Sizler, yeni Türkiye’nin genç evlatları! Yorulsanız dahi beni takip edeceksiniz… Dinlenmemek üzere yürümeye karar verenler, asla ve asla yorulmazlar. Türk gençliği gayeye bizim yüksek idealimize durmadan, yorulmadan yürüyecektir.’

İşte Atatürk, çalışkan fertlerin teşkil ettiği bir milletin geleceğe güvenebileceğini düşünmüştür. Tarihiyle övünebilen, çalışmasına dayanabilen milletler istikbaline güvenle bakmakta elbette haklı olacaklardır.” Atatürk’ün “çalışmak” kavramına getirdiği bir diğer boyut da, “gelecek nesillerin mutluluğu için çalışmak” konusudur.

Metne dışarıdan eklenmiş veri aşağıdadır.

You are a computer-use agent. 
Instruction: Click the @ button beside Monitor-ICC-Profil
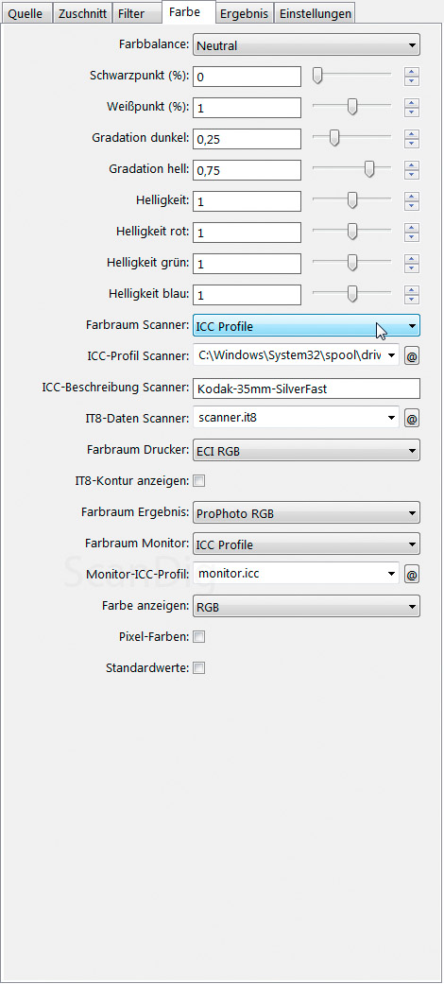[411, 574]
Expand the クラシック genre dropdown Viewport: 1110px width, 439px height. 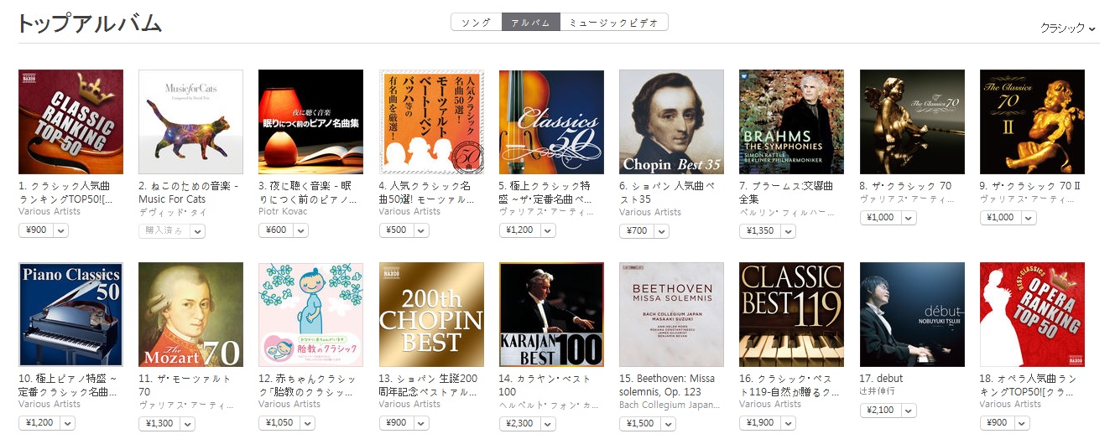pyautogui.click(x=1068, y=28)
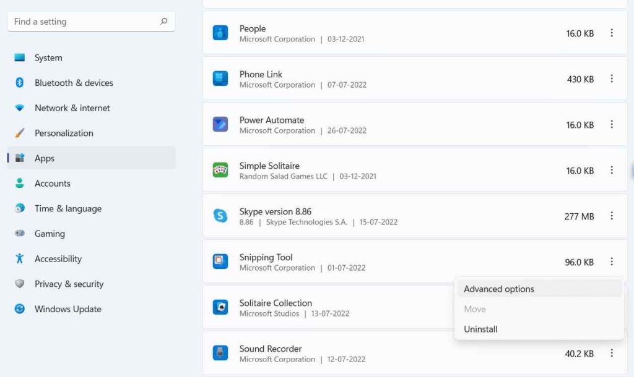The width and height of the screenshot is (634, 377).
Task: Select Advanced options from the context menu
Action: click(x=499, y=289)

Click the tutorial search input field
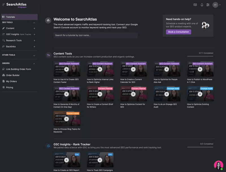coord(95,35)
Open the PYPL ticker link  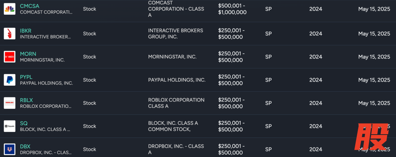[26, 77]

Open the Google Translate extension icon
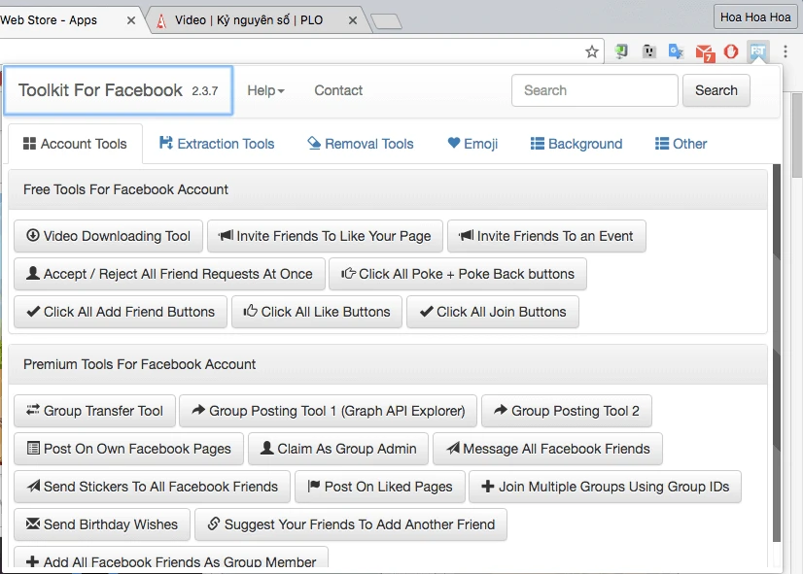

Millet sevgisi ile insanlık sevgisini bağdaştırmayı bilen Atatürk, “millete efendilik yoktur.

Millete hadimlik (hizmet etmek) vardır.” demiştir. Onun güzünde, hayattaki bir kişiyi mutlu edecek şey, “kendisi için değil, kendisinden sonra gelecek olanlar için çalışmaktır.” “Hayatta tam zevk ve mutluluk, ancak gelecek nesillerin şerefi, varlığı, mutluluğu için çalışmakta bulunabilir.” Atatürk’e göre, “ancak kendilerinden sonrakileri düşünebilenler, milletlerini yaşama ve ilerleme imkânlarına kavuşturabilirler.”

KENDİNE VE MİLLETİNE GÜVENMEK

Atatürk’ün çocukluk ve ilk gençliğini geçirdiği dönem Osmanlı Devleti’nin pek çok bakımlardan sıkıntılar yaşadığı, bilinen sona doğru adeta koşar adım yaklaştığı bir dönemdi. Halk arasında “93 Harbi” olarak da bilinen 1877-1878 Osmanlı-Rus Savaşı ve sonrasında imzalan Berlin Antlaşmas,ı Osmanlı Devleti’nin tasfiye sürecini başlatmıştı.